Backed by Twitter co-founders Evan Williams and Biz Stone plus the rest of the Obvious crew, Medium could democratize content distribution. The way Twitter's retweets gave anyone with 140 characters of brilliance a way to spread across the web, Medium could do the same for longer thoughts.
To truly understand the ethos behind Medium, you should read Williams' full introduction, but here's the gist of how it works.
Posting on Medium (not yet open to everyone) is elegant and easy, and you can do so without the burden of becoming a blogger or worrying about developing an audience. All posts are organized into "collections," which are defined by a theme and a template. (For example, this post is in the About Medium collection with a simple article template.)
We believe that good design supports the purpose (not just the appeal) of content, so Medium is diverse in look and feelranging from different types of articles to images to, eventually, much more.
Collections give people context and structure to publish their own stories, photos, and ideas. By default, the highest-rated posts show up at the top, helping people get the most out of their time in this world of infinite information.
To start there are four collections:
Been There. Loved That. - Beautiful and absurd photos, sometimes with short captions
Look What I Made - Image and descriptions of homegrown creations from cool hairstyles to colored snowmen
The Writer's Room - "Tools And Strategies For A Writing Life"
The Obvious Collection - Briefs on some projects Obvious is backing
The platform feels reminiscent of the collection format of now-deceased Photovine, and has a similar purpose to minimalist blogging tool Svbtle. It could potentially blossom into a more intellectual and less consumerist Pinterest, but with the flexibility of Tumblr. And yes, Medium turned out to be way more daring than the photo captioning tool that sat as a placeholder on its home page the last few weeks.

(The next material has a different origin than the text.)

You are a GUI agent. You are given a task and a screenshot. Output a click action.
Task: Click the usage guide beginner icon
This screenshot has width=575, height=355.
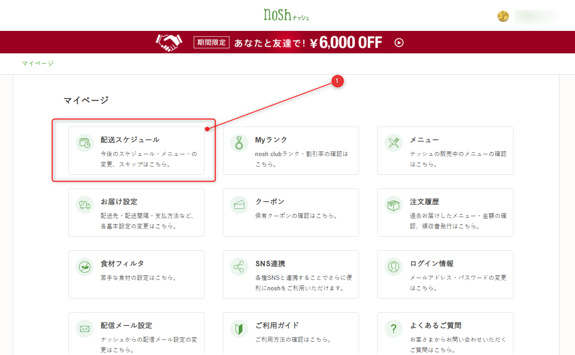click(239, 329)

Of course, the idea of letting anyone find an audience only works if you have a big enough audience to sort through and rate all the content. That's why its smart to kick off with a vetted set of publishers. If Medium can stay entertaining and informative until its readership grows, it sneak past the chicken and the egg problem that plagues curated, crowdsourced content hubs.
Medium could be a huge help to young or fledgling thought-leaders who haven't amassed enormous Twitter follower counts or gained spots writing for popular blogs. Instead of putting the emphasis on who the writer is, the spotlight shines on the content. Something great will bubble up within a collection and be seen based on its own merit. And that's kind of what the Internet is supposed to be about.